# Atlanta airport to Amtrak Station



## Guest (Feb 14, 2010)

What is the best way to get from the airport to the station in Atlanta?


----------



## BobWeaver (Feb 14, 2010)

Guest said:


> What is the best way to get from the airport to the station in Atlanta?


MARTA for sure. From the Atlanta terminal, take a red or yellow line train (doesn't matter which one, as you'll be getting off before they split in different directions) to the Arts Center station, which is the 12th stop from ATL. Connect to the 110 Peachtree St. bus and get off at the Peachtree Rd./Deering Rd stop. Fare for this shouldn't be more than a few dollars.


----------



## Bill Haithcoat (Feb 14, 2010)

Guest said:


> What is the best way to get from the airport to the station in Atlanta?



You board either MARTA train, to Doraville or to North Springs, physically within the airport itself, very easy.

Then change to bus #110 (NO LONGER to bus #23, that no longer exists) at the Arts Center Station.

Be sure it is #110 to Lenox Square or Buckhead, not the #110 to Five Points or Downtown.

Ask the driver to call out the Amtrak station. He will anyway but he will be louder and more clear about it if knows somebody on the bus is getting off there. It is about a 7 to 8 minute ride. If you get antsey you will find that most of your fellow passengers can tell you if you are almost there or not.

You will need to buy a Breeze card, check with some there what you will need since you will transfer to a bus also.

Unless you have tons of luggage it is better to use MARTA since a cab supposedly costs about 30 dollars.


----------



## Guest (Feb 14, 2010)

Bill Haithcoat said:


> Unless you have tons of luggage it is better to use MARTA since a cab supposedly costs about 30 dollars.

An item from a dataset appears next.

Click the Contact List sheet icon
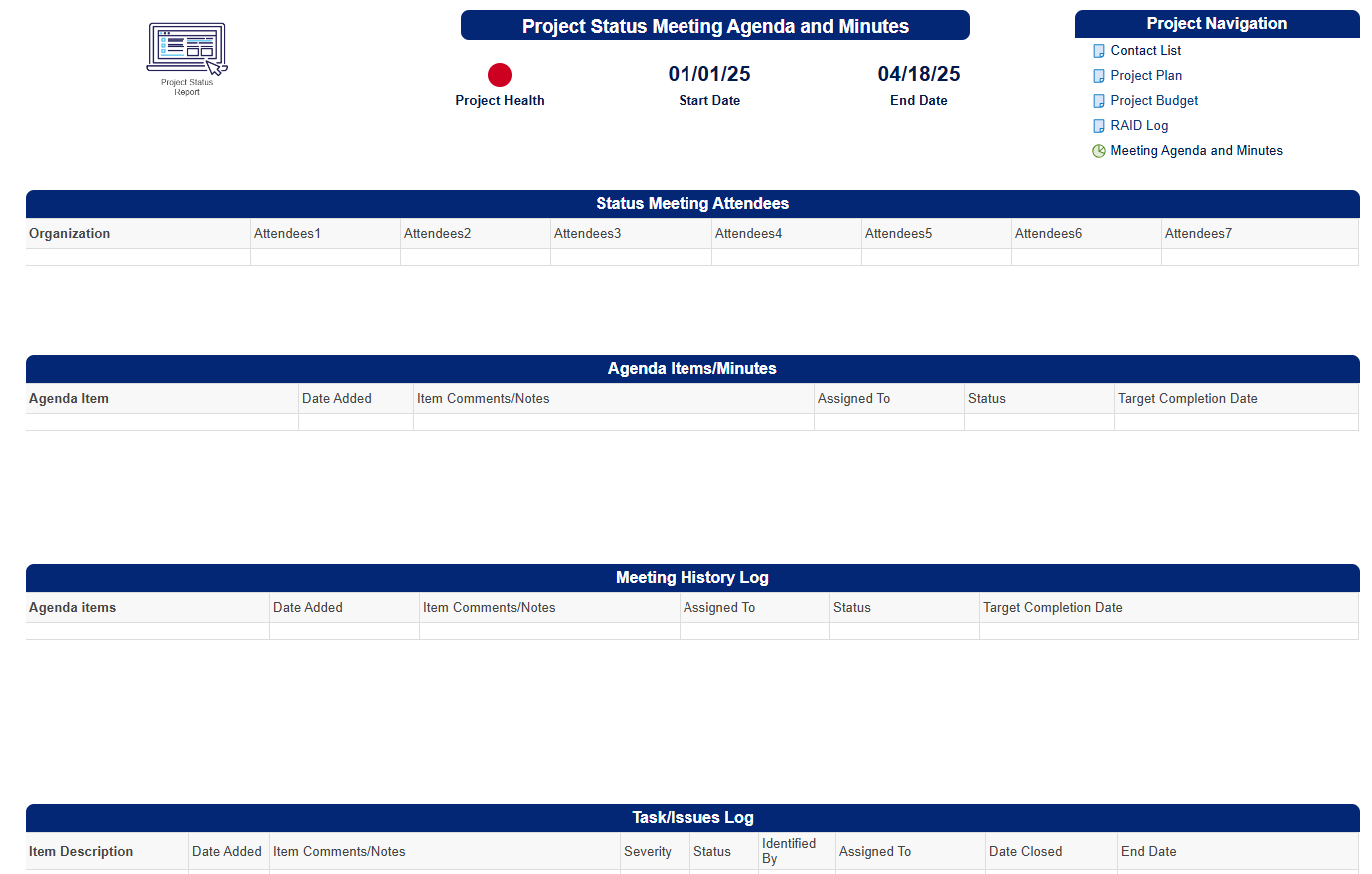This screenshot has height=874, width=1372. tap(1099, 51)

You could always combine the two and take the MARTA train to Art Center and a cab for the short hop to Amtrak. The train isn't that bad, but the bus can be packed sometimes.


----------



## Guest (Feb 14, 2010)

Wow, thank you for the quick answers.


----------



## Guest (Feb 14, 2010)

Ok, thank you again for pointing me in the right direction. I looked it up on MARTAs website. Apparently at the airport I will need to locate their kiosk and buy a Breeze Ticket for 50 cents along with $2 for the fare, then use that to board the train. At the transfer point I activate the ticket again on exit and that makes the transfer free. Cool.


----------



## Alberta (Feb 27, 2010)

Airport to Amtrak in Atlanta, Georgia

When traveling from the airport to go to amtrak and you arrive at the Arts Center and you are on the red line of the marta do you have to transfer to a bus?


----------



## Bill Haithcoat (Feb 27, 2010)

Alberta said:


> Airport to Amtrak in Atlanta, Georgia
> When traveling from the airport to go to amtrak and you arrive at the Arts Center and you are on the red line of the marta do you have to transfer to a bus?

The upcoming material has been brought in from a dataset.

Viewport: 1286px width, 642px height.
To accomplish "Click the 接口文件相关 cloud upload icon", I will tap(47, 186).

Yes, re-read my post number three above, showing which #110 bus to board and which not to. Others mentioned buses also.


----------



## Steve4031 (Mar 22, 2010)

How frequent is that bus service? I'm tentatively thinking about returning a rental car to the airport, taking the train/bus back to the Amtrak station, and catching the nb crescent to Washington, D.c.. Also, how long would it take to to from the airport to the Amtrak Station?

If I decided to take a cab from downtown to the Amtrak station, how much would that cost?

Is that borders right across the street? If I do this I might give my girl friend the option of waitng with the bags at Borders, and then walking to the station. Is this easy to do with wheeled suitcases?

Thanks.


----------



## MattW (Mar 22, 2010)

It looks like it's about a 30 to 40 minute ride from the Airport MARTA station to the Amtrak Station including one transfer from a train to bus route #110. MARTA's website has an interesting trip planner that you can plug in Airport Station and Amtrak into and set an arrival time and it'll give you the best fitting routing options. For Bus Route 110 specifically, it looks like between 6AM and 9:30PM going northbound (to the Amtrak station), it leaves the Arts Center station once every 15 minutes, and once every 30 minutes at other times. Southbound from Amtrak to the Arts Center station, looks like roughly the same thing, 15 minutes most of the day, then 30 other times.

It won't let me link the trip itself, but here's MARTA's website and the MyCommute box is the trip planner. http://itsmarta.com/

For bus schedules and frequencies, I looked them up directly.


----------



## Ispolkom (Mar 22, 2010)

Steve4031 said:


> How frequent is that bus service? I'm tentatively thinking about returning a rental car to the airport, taking the train/bus back to the Amtrak station, and catching the nb crescent to Washington, D.c.. Also, how long would it take to to from the airport to the Amtrak Station?
> If I decided to take a cab from downtown to the Amtrak station, how much would that cost?
> 
> Is that borders right across the street? If I do this I might give my girl friend the option of waitng with the bags at Borders, and then walking to the station. Is this easy to do with wheeled suitcases?
> ...


My wife and I did exactly this. We drove to the train station, checked our suitcase, drove to the airport, dropped off the car, took MARTA to Arts Center and the #110 bus to the train station. IIRC, the Borders is right across the street, along with a grocery store. We were there on a weekday, and I think that the bus ran every 20-30 minutes.


----------



## Bill Haithcoat (Mar 22, 2010)

Yes to the above two posts.

One thing: in riding the train from the airport to the Arts Center Station be sure that you catch the #110 bus going in the correct direction. Catch the one which says Lenox Square or Buckhead, not the one which says Five Points or downtown.

Since the drivers sometimes get lazy about changing the destination signs or sometimes the sign is stuck ask as you board for them to call out the Amtrak station. They call it out anyway but they will be louder if they know somebody on board specifcally wants it.

And yes the Borders and also the Kroger Grocery store is right acoss the street.


----------